Work request> Nothing but an exact repeat of the data, with pictures removed, belongs in the answer.

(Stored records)
• • •

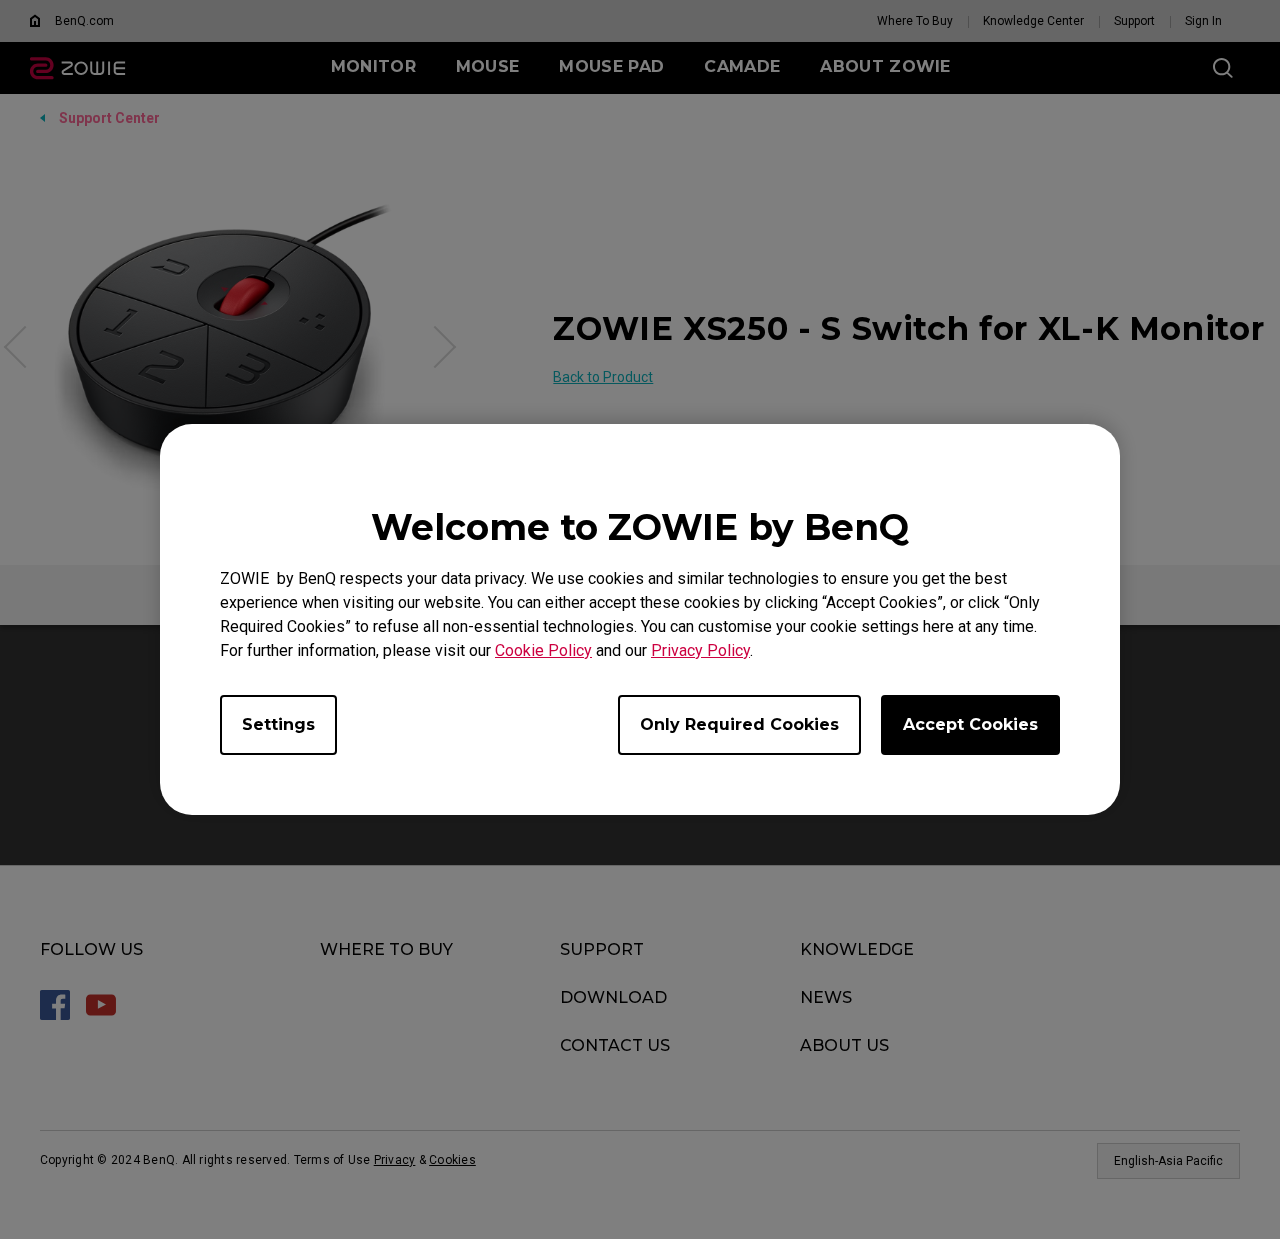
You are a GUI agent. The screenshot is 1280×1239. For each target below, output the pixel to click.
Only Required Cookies (739, 724)
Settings (278, 724)
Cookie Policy (543, 650)
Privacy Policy (700, 650)
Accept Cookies (970, 724)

• • •

Result below>
You are a GUI agent. The screenshot is 1280×1239. For each target below, output the pixel to click.
Only Required Cookies (739, 724)
Settings (278, 724)
Cookie Policy (543, 650)
Privacy Policy (700, 650)
Accept Cookies (970, 724)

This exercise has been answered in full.